● **Written instruction**: Reproduce the data below, substituting "Where do I click to" for each occurrence of "Where should I click to" and leaving everything else unchanged.

# START OF Information shown

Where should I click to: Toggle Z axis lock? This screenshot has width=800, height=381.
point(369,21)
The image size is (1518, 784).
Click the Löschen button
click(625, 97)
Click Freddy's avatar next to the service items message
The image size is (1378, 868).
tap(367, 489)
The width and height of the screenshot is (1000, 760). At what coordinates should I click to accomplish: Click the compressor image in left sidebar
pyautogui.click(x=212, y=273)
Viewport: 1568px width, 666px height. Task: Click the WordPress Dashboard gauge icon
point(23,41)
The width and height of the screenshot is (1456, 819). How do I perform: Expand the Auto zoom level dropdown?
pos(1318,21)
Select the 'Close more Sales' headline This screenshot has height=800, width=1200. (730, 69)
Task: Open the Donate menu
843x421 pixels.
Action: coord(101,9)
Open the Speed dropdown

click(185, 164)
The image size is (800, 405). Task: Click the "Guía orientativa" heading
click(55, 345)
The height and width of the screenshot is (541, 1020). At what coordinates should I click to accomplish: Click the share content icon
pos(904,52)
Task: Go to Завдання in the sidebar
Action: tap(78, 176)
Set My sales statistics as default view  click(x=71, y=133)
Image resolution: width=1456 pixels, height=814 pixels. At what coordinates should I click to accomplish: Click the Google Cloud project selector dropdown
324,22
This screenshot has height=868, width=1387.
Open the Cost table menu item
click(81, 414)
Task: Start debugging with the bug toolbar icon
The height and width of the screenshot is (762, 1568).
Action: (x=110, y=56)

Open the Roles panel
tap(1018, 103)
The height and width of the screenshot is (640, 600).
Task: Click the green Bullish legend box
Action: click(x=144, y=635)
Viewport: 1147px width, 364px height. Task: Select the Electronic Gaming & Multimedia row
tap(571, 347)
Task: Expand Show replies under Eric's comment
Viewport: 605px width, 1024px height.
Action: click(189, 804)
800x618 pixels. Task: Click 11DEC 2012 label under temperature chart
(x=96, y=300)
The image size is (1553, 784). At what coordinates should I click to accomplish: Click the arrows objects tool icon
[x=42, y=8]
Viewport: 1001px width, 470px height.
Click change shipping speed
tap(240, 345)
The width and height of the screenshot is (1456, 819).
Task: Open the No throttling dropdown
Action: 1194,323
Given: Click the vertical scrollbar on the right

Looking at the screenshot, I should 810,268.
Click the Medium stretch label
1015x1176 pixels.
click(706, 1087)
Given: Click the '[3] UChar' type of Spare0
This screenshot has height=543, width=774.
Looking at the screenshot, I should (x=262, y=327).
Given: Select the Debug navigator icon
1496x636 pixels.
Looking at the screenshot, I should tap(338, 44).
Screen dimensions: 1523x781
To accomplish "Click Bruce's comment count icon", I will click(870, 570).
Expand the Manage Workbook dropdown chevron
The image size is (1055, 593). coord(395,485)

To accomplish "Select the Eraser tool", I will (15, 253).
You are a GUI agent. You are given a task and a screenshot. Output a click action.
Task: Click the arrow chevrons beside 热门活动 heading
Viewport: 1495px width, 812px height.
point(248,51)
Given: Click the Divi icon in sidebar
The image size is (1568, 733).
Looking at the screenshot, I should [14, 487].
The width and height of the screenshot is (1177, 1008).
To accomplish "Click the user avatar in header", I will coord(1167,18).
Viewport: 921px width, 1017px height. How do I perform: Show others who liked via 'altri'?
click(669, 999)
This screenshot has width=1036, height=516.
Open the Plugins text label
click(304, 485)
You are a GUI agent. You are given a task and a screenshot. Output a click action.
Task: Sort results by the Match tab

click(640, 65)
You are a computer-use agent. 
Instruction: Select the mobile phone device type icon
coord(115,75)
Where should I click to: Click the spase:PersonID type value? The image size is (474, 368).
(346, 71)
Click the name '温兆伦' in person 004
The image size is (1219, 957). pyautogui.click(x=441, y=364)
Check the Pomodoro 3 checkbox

# END OF Information shown

● **Full response**:
Where do I click to: Toggle Z axis lock? This screenshot has width=800, height=381.
point(369,21)
The image size is (1518, 784).
Click the Löschen button
click(625, 97)
Click Freddy's avatar next to the service items message
The image size is (1378, 868).
tap(367, 489)
The width and height of the screenshot is (1000, 760). At what coordinates should I click to accomplish: Click the compressor image in left sidebar
pyautogui.click(x=212, y=273)
Viewport: 1568px width, 666px height. Task: Click the WordPress Dashboard gauge icon
point(23,41)
The width and height of the screenshot is (1456, 819). How do I perform: Expand the Auto zoom level dropdown?
pos(1318,21)
Select the 'Close more Sales' headline This screenshot has height=800, width=1200. (730, 69)
Task: Open the Donate menu
843x421 pixels.
Action: coord(101,9)
Open the Speed dropdown

click(185, 164)
The image size is (800, 405). Task: Click the "Guía orientativa" heading
click(55, 345)
The height and width of the screenshot is (541, 1020). At what coordinates should I click to accomplish: Click the share content icon
pos(904,52)
Task: Go to Завдання in the sidebar
Action: tap(78, 176)
Set My sales statistics as default view  click(x=71, y=133)
Image resolution: width=1456 pixels, height=814 pixels. At what coordinates should I click to accomplish: Click the Google Cloud project selector dropdown
324,22
This screenshot has height=868, width=1387.
Open the Cost table menu item
click(81, 414)
Task: Start debugging with the bug toolbar icon
The height and width of the screenshot is (762, 1568).
Action: (x=110, y=56)

Open the Roles panel
tap(1018, 103)
The height and width of the screenshot is (640, 600).
Task: Click the green Bullish legend box
Action: click(x=144, y=635)
Viewport: 1147px width, 364px height. Task: Select the Electronic Gaming & Multimedia row
tap(571, 347)
Task: Expand Show replies under Eric's comment
Viewport: 605px width, 1024px height.
Action: click(189, 804)
800x618 pixels. Task: Click 11DEC 2012 label under temperature chart
(x=96, y=300)
The image size is (1553, 784). At what coordinates should I click to accomplish: Click the arrows objects tool icon
[x=42, y=8]
Viewport: 1001px width, 470px height.
Click change shipping speed
tap(240, 345)
The width and height of the screenshot is (1456, 819).
Task: Open the No throttling dropdown
Action: 1194,323
Given: Click the vertical scrollbar on the right

Looking at the screenshot, I should 810,268.
Click the Medium stretch label
1015x1176 pixels.
click(706, 1087)
Given: Click the '[3] UChar' type of Spare0
This screenshot has height=543, width=774.
Looking at the screenshot, I should (x=262, y=327).
Given: Select the Debug navigator icon
1496x636 pixels.
Looking at the screenshot, I should tap(338, 44).
Screen dimensions: 1523x781
To accomplish "Click Bruce's comment count icon", I will click(870, 570).
Expand the Manage Workbook dropdown chevron
The image size is (1055, 593). coord(395,485)

To accomplish "Select the Eraser tool", I will (15, 253).
You are a GUI agent. You are given a task and a screenshot. Output a click action.
Task: Click the arrow chevrons beside 热门活动 heading
Viewport: 1495px width, 812px height.
point(248,51)
Given: Click the Divi icon in sidebar
The image size is (1568, 733).
Looking at the screenshot, I should [14, 487].
The width and height of the screenshot is (1177, 1008).
To accomplish "Click the user avatar in header", I will coord(1167,18).
Viewport: 921px width, 1017px height. How do I perform: Show others who liked via 'altri'?
click(669, 999)
This screenshot has width=1036, height=516.
Open the Plugins text label
click(304, 485)
You are a GUI agent. You are given a task and a screenshot. Output a click action.
Task: Sort results by the Match tab

click(640, 65)
You are a computer-use agent. 
Instruction: Select the mobile phone device type icon
coord(115,75)
Where do I click to: Click the spase:PersonID type value? The image size is (474, 368).
(346, 71)
Click the name '温兆伦' in person 004
The image size is (1219, 957). pyautogui.click(x=441, y=364)
Check the Pomodoro 3 checkbox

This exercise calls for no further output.